"Really? How funny!" came in a chorus from the delighted auditors.
"Yes—on both sides; and the clergyman had never had it, so the ceremony had to be postponed."
Patty's blood froze. She recognized the tale. It was one of her own offspring, only shorn of its unessential adornments.
"Where in the world did you hear any such absurd thing as that?" she demanded severely.
"I heard Lucille Carter tell it at a fudge party up in Bonnie Connaught's room last night," answered the sophomore, stoutly, sure that the source was a reputable one.
Patty groaned. "And I suppose that every blessed one of that dozen girls has told it to another dozen by this time, and that it's only bounded by the boundaries of the campus. Well, there's not a word of truth in it. Lucille Carter doesn't know what she is talking about.

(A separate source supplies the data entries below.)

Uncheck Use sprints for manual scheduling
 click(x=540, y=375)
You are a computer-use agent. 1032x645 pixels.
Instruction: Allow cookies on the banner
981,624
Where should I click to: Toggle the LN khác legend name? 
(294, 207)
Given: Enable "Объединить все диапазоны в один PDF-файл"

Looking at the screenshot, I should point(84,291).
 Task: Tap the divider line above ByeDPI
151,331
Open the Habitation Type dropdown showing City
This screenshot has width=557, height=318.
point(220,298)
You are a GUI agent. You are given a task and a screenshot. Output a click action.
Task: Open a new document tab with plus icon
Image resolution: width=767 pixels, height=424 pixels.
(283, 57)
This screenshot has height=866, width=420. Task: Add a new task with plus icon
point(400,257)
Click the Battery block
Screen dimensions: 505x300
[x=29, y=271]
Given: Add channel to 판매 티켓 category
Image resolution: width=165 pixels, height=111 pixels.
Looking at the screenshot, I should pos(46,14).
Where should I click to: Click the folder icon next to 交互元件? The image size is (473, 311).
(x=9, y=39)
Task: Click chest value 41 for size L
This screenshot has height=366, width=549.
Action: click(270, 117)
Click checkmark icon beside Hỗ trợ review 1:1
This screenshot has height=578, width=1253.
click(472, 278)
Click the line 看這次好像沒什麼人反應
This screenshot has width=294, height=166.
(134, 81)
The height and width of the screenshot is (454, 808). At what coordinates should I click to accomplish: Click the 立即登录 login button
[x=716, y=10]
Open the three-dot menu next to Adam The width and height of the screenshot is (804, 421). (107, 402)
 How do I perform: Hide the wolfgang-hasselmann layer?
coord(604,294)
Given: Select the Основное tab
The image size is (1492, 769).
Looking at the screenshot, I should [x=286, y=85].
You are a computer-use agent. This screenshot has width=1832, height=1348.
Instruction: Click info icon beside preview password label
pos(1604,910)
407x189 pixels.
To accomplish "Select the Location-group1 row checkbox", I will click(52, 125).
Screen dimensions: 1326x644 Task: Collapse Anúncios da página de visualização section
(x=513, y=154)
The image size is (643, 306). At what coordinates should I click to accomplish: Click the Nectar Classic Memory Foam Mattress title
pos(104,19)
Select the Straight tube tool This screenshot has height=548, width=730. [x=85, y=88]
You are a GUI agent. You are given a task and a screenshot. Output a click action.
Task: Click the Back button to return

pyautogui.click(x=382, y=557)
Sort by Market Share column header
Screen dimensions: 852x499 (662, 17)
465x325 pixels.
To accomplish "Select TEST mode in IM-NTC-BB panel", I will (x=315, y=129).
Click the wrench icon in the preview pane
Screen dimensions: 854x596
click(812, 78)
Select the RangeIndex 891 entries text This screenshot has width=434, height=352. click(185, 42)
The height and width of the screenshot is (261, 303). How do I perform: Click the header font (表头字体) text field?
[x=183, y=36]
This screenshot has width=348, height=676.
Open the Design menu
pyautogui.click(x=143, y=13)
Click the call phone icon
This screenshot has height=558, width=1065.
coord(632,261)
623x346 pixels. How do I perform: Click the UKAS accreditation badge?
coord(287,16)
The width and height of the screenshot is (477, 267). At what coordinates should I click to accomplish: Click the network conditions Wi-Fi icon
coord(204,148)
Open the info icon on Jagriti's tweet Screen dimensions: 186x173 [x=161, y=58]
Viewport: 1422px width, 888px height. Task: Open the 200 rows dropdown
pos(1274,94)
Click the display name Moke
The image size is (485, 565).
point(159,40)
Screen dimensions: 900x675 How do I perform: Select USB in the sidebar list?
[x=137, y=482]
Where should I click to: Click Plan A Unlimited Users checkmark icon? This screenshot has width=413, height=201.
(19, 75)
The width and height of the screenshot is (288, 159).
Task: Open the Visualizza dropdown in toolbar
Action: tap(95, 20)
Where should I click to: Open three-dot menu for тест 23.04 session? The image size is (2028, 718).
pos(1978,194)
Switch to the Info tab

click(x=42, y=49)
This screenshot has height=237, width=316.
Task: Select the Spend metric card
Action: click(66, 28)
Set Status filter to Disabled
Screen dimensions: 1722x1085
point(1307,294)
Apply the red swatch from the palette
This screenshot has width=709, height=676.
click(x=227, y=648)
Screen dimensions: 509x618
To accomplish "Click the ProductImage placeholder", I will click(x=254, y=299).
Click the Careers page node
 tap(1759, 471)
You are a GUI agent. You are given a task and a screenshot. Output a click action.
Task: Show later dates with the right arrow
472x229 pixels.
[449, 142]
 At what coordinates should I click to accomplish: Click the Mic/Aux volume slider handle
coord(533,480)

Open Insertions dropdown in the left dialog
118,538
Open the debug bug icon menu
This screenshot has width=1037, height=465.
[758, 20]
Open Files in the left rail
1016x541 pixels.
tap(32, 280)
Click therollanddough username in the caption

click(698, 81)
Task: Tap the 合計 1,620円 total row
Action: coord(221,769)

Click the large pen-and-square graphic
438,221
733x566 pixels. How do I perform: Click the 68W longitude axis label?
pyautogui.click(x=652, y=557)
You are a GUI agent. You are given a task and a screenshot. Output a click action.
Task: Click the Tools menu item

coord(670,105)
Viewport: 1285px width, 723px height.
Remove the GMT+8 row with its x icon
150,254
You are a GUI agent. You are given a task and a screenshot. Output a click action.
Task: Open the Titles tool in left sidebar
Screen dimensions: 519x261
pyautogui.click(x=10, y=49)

That's a likely story, isn't it?" she added with fine scorn. "Does Professor Winters look like a man who'd ever dare propose to a girl, let alone marry her?" And she stalked out of the room and up to the single where Lucille lived.
"Lucille," said Patty, "what do you mean by spreading that story about Professor Winters's bride's mumps?"
"You told it to me yourself," answered Lucille, with some warmth. She was a believing creature with an essentially literal mind, and she had always been out of her element in the lofty imaginative realms of local color.
"I told it to you!" said Patty, indignantly. "You goose, you don't mean to tell me you believed it? I was just playing local color."
"How should I know that? You told it as if it were true."